Selection ▸
'''

Jujube fruits I think? Zaozi. I attended high school in my hometown and went to college a whole hour away from home, so I had never celebrated Thanksgiving or Christmas without my family. Also I quite liked the tEp fambly New Years celebrations where we usually cooked dinner together and did some stuff like play Risk or watch Star Wars.
This year, Thanksgiving happened in the middle of a work week. There is one other foreign graduate student here, a nice guy from Iraq named Gazal (spelling?) who I recently met when we both represented the Atom/Molecule team during an Institute-wide tug of war competition (we won! prize = shampoo and conditioner, wat). He already got his Ph.D. in Iraq, but had to start over here in China. Maybe we can start an International Students Association (membership: 2). Anyway, there aren't other Americans around so I felt kind of bummed and lonely so I gave Diana a call to see what she and Craig were doing. We went out for fake meat in a restaurant next to a (Taoist?) temple. It was just like the fake meat at that restaurant in Boston with really accurately flavored and shaped tofu/gluten creations. They even managed to have
fake skin on a fake fish. In true American spirit, we ate too much food. Then we went to English corner which they assured me was super awkward and overwhelming. Actually being surrounded by Chinese students and answering the same kind of questions about myself and about America over and over again is what I would call a typical day at work lol. The students were really sweet.

'''

Given information ▸

'''

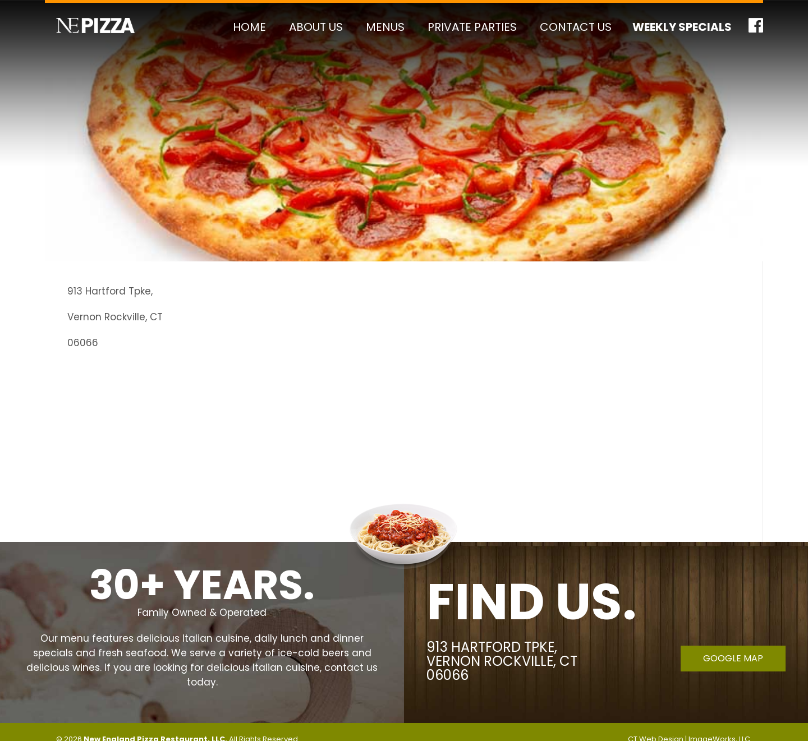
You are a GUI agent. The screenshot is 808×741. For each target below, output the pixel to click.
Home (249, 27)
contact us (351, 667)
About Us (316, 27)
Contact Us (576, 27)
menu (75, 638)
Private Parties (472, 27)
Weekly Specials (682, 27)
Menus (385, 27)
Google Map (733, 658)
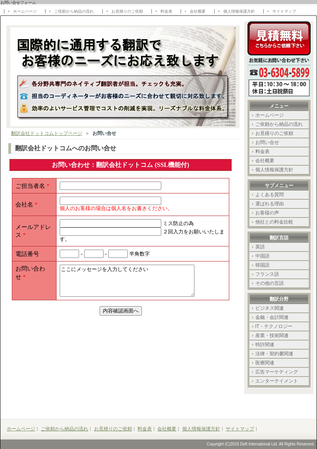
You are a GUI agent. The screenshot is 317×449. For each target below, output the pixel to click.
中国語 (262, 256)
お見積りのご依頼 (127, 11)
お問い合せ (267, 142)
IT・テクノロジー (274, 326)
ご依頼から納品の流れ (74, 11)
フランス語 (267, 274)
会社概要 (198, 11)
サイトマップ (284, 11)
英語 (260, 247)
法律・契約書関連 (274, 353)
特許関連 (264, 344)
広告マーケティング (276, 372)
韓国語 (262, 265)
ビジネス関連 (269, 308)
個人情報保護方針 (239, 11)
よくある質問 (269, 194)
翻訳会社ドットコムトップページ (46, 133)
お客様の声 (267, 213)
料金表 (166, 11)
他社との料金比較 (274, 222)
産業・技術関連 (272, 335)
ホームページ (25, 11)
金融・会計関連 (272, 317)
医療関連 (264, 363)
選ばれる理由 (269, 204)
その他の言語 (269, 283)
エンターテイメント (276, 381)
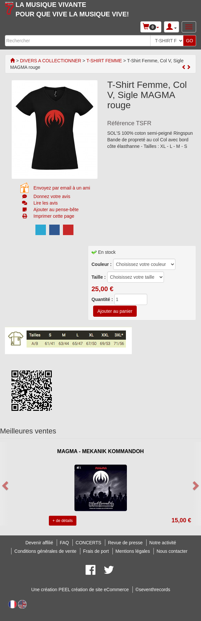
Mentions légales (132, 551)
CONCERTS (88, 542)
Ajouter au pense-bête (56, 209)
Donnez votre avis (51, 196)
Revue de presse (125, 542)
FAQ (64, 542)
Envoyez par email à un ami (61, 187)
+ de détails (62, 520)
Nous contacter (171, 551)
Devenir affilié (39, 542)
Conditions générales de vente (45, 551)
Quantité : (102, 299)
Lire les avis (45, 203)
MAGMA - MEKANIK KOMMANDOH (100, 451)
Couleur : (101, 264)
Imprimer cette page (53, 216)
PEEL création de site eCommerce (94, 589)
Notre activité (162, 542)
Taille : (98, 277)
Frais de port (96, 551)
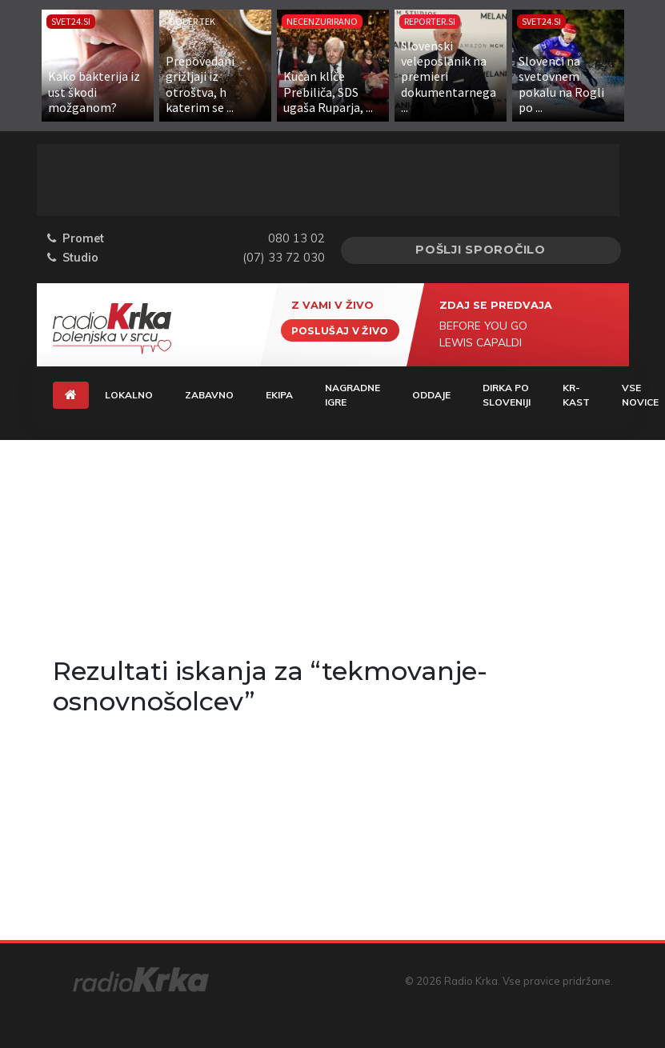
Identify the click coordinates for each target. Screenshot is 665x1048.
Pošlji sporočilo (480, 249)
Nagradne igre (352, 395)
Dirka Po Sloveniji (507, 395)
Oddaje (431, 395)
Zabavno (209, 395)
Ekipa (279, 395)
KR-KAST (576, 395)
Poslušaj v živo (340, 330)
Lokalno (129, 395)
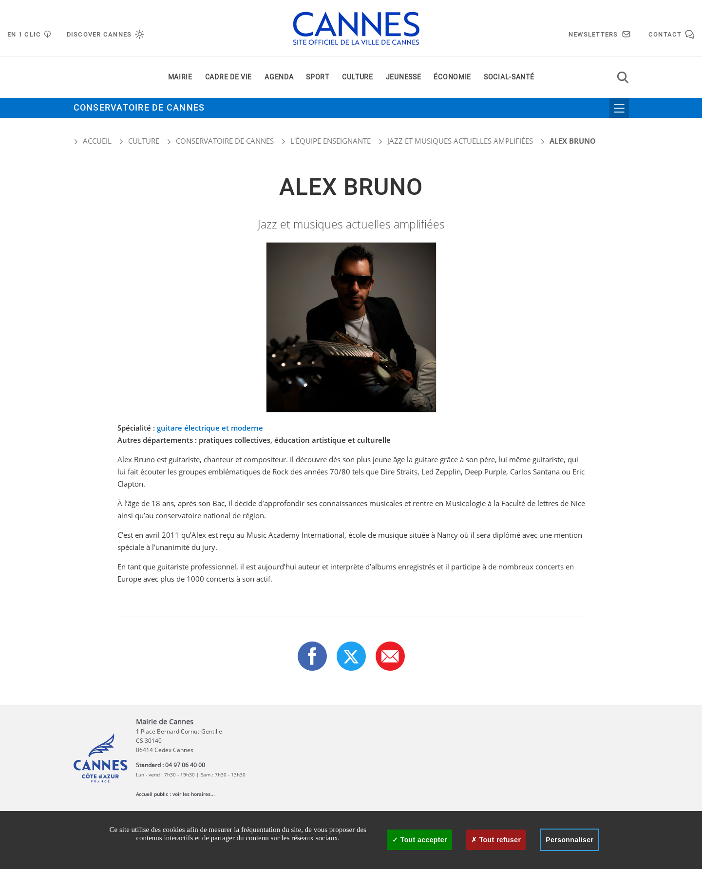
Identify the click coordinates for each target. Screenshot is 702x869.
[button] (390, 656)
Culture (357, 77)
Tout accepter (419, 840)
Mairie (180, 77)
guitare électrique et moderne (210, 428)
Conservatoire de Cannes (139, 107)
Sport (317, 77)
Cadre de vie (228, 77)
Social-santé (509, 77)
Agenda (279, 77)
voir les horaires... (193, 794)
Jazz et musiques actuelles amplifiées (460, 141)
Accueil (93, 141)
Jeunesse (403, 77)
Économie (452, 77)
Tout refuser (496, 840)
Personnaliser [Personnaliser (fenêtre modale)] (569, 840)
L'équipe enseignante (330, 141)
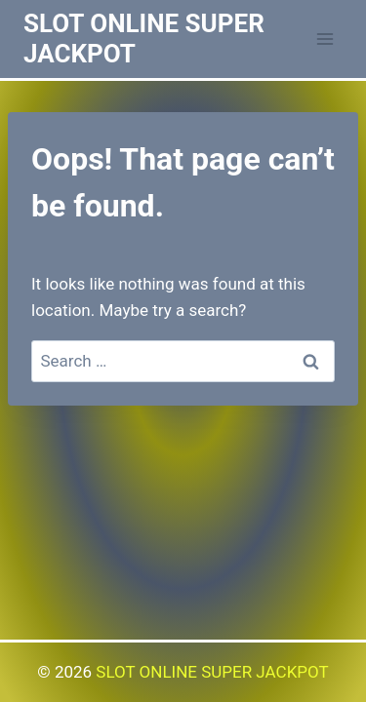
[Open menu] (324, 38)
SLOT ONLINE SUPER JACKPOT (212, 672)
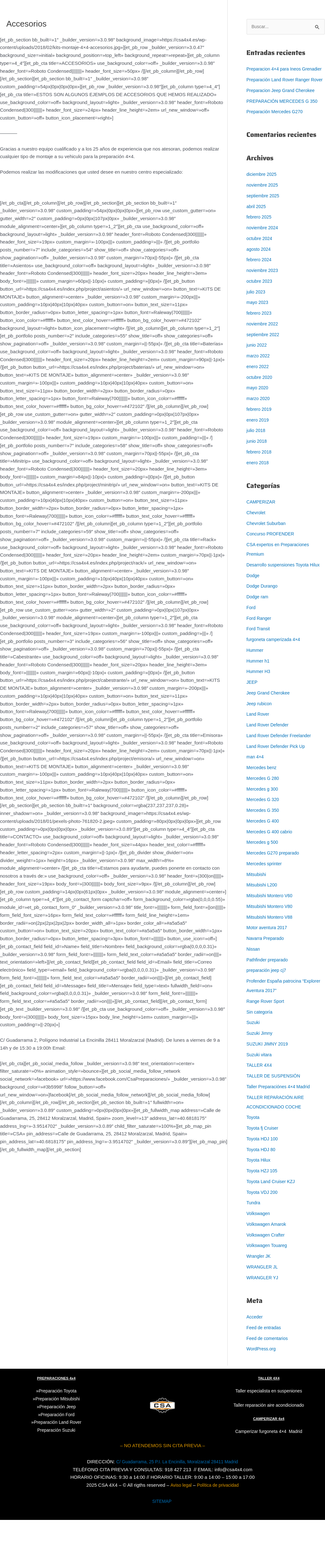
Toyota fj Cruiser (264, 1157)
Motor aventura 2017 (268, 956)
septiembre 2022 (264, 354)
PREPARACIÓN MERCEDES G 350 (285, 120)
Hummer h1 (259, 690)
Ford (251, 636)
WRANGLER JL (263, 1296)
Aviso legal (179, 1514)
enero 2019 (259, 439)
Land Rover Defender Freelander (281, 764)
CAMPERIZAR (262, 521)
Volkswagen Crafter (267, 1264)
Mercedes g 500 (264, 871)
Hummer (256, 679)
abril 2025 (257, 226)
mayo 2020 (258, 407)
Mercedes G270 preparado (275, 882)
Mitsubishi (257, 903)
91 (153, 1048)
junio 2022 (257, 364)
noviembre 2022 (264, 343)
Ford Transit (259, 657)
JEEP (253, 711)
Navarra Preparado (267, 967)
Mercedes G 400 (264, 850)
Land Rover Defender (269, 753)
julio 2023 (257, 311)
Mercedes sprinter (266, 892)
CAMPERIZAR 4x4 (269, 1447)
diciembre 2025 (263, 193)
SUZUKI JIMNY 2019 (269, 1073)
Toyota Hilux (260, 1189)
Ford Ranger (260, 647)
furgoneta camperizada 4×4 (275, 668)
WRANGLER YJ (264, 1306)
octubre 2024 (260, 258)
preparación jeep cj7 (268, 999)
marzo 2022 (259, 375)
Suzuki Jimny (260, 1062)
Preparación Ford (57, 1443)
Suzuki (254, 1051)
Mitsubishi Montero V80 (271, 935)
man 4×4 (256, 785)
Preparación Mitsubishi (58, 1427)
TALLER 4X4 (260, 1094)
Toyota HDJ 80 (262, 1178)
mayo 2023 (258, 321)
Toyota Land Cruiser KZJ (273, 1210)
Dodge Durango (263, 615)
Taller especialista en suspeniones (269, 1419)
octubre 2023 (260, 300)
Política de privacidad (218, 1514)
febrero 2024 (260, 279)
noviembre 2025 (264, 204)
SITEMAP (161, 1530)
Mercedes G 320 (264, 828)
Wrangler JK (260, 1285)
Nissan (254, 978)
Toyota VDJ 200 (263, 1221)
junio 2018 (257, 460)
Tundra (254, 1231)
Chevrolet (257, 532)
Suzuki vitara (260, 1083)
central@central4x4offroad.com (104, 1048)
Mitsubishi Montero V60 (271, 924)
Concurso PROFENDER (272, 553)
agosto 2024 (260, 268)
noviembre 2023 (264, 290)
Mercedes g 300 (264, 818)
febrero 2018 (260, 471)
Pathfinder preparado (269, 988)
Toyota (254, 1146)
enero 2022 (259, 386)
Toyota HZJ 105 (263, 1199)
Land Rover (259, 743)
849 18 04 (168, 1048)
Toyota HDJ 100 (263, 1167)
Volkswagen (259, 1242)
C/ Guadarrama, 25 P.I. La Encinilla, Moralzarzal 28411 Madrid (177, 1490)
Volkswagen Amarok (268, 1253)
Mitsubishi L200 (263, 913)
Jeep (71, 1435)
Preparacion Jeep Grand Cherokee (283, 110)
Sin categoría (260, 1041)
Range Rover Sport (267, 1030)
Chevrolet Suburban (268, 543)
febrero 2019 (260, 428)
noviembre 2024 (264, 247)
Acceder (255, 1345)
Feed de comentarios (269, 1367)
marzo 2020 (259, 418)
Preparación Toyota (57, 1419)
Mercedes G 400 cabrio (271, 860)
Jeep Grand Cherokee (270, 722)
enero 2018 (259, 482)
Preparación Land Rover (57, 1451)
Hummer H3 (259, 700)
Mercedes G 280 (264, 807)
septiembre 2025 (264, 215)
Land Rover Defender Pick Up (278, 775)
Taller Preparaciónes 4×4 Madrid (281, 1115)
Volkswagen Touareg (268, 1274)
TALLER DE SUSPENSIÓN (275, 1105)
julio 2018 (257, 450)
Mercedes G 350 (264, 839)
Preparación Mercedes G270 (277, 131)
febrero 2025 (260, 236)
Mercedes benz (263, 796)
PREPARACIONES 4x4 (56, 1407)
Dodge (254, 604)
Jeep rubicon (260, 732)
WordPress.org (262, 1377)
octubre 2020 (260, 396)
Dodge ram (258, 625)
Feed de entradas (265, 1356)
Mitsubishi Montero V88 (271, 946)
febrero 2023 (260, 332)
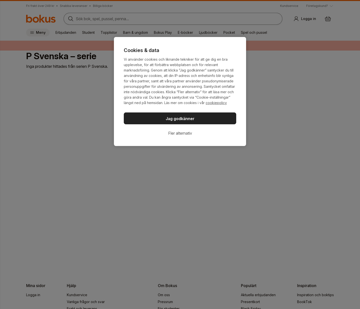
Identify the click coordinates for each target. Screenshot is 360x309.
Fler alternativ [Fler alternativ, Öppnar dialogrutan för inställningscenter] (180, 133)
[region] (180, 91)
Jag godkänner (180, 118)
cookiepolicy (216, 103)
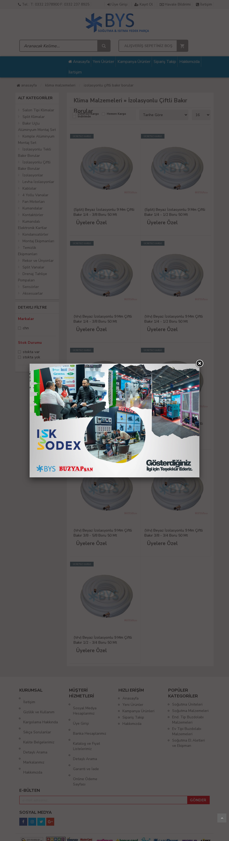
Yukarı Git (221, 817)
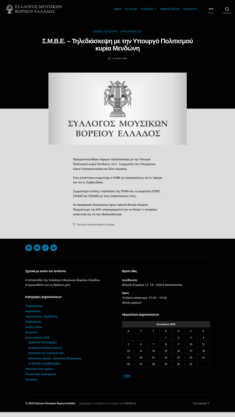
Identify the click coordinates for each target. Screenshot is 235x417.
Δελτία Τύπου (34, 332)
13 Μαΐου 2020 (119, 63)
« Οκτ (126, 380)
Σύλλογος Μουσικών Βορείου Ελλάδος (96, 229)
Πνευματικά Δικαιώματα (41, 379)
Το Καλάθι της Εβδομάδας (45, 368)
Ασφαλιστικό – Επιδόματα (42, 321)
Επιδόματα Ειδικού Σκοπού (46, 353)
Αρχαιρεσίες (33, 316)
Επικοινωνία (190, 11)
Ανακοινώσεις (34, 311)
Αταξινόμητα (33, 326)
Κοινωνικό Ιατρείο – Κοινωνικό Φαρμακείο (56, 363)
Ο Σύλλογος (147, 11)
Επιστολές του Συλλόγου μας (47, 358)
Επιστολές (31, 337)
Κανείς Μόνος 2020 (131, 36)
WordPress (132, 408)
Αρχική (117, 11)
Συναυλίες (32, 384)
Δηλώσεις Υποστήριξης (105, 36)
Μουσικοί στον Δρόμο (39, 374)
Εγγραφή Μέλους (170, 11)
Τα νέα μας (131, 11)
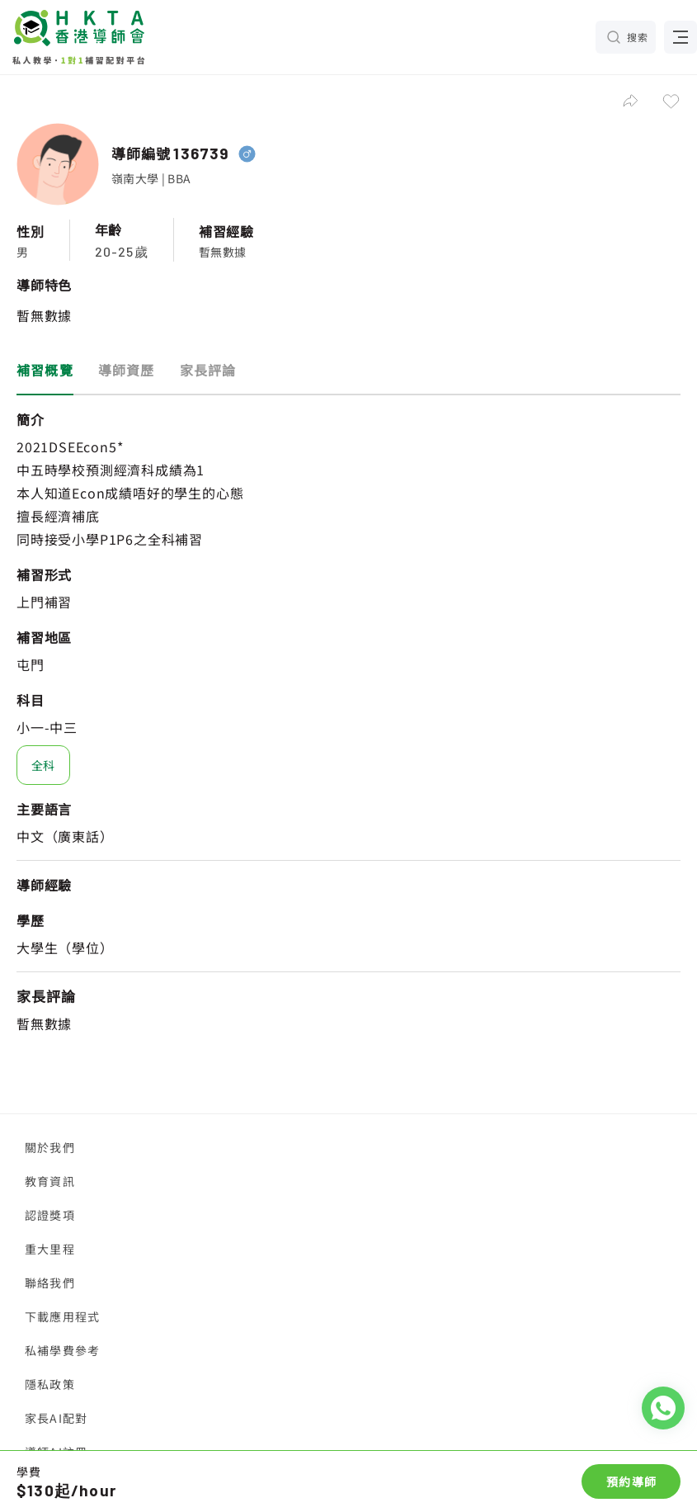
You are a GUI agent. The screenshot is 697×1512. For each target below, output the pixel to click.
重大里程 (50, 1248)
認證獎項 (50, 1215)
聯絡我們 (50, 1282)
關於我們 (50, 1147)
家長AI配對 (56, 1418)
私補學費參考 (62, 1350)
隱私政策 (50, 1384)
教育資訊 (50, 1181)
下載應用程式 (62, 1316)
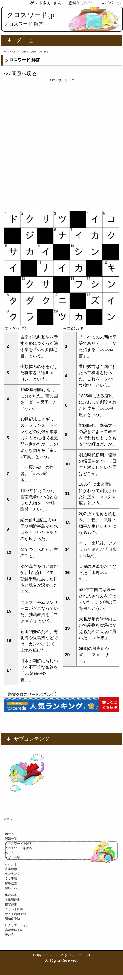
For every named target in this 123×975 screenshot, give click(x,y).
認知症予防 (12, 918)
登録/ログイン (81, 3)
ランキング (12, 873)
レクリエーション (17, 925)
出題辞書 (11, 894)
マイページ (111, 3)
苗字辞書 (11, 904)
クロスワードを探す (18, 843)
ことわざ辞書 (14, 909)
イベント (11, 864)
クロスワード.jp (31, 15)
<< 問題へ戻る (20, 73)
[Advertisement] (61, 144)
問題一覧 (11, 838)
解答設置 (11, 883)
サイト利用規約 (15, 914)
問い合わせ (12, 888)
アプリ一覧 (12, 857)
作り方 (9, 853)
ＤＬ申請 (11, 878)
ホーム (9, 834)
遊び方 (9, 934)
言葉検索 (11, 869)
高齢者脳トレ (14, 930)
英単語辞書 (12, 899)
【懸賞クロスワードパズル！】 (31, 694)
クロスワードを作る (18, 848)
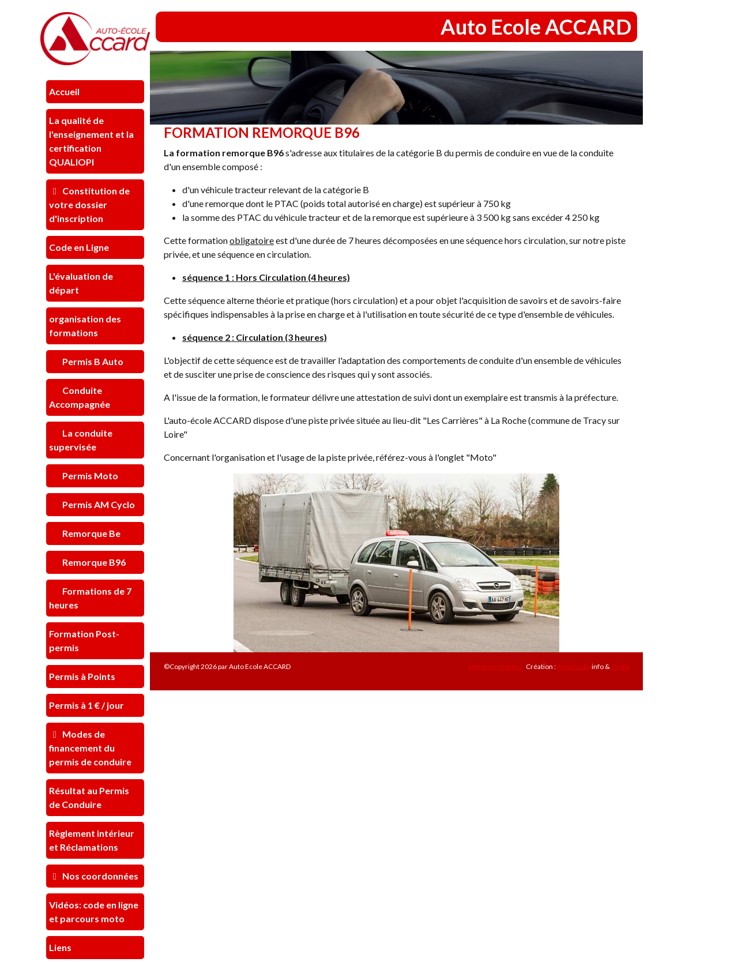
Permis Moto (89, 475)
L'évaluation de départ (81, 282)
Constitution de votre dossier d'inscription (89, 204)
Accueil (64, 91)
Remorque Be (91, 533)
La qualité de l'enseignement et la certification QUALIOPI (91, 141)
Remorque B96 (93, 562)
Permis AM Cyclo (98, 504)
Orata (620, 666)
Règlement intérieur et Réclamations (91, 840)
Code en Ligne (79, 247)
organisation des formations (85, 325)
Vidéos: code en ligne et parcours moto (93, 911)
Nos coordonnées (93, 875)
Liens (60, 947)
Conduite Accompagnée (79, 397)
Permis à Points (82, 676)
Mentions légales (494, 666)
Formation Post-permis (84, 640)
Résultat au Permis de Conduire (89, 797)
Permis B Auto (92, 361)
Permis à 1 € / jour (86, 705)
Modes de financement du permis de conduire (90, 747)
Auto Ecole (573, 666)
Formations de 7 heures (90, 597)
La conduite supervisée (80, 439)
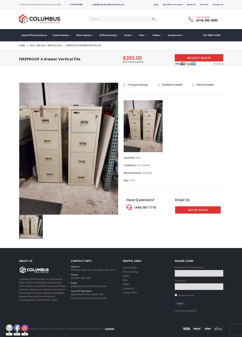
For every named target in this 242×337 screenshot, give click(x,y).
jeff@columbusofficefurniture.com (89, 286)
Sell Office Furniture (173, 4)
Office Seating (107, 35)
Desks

'''

Task to complete ▸ Pick up the post about spending Thanksgiving in China after its last sentence and keep writing it. You won't need the entries for this.

Result ▸
Also one of my favorite parts of the holidays is baking. Lacking an oven, I made 40+ deep-fried apple pies that looked like dumplings and brought them to our research group meeting (our group is huge!). They worked out pretty well! Shortly thereafter, we had our first snow of the season, which made me so happy. I giddily took tons of pictures and also suited up in some long underwear for a long jog in the falling snow. Probably the closest I will get to skiing : )
Then as Christmas approached, I had to maintain the Campbell family tradition of forcing as many people as possible to watch "It's A Wonderful Life." I got the English language movie watching club to download a copy and I promised to make
Christmas cookies for the occasion. Apple pies deep fried really well so I thought I could do sandtarts (a family recipe!) too. Total disaster. They disintegrated in the oil and also I seriously smoked up the apartment. Then I tried kind of steaming them with a bit of water in a rice cooker which was slightly better but also a soggy disaster. I brought my failed attempts and many apologies to the movie-watching session.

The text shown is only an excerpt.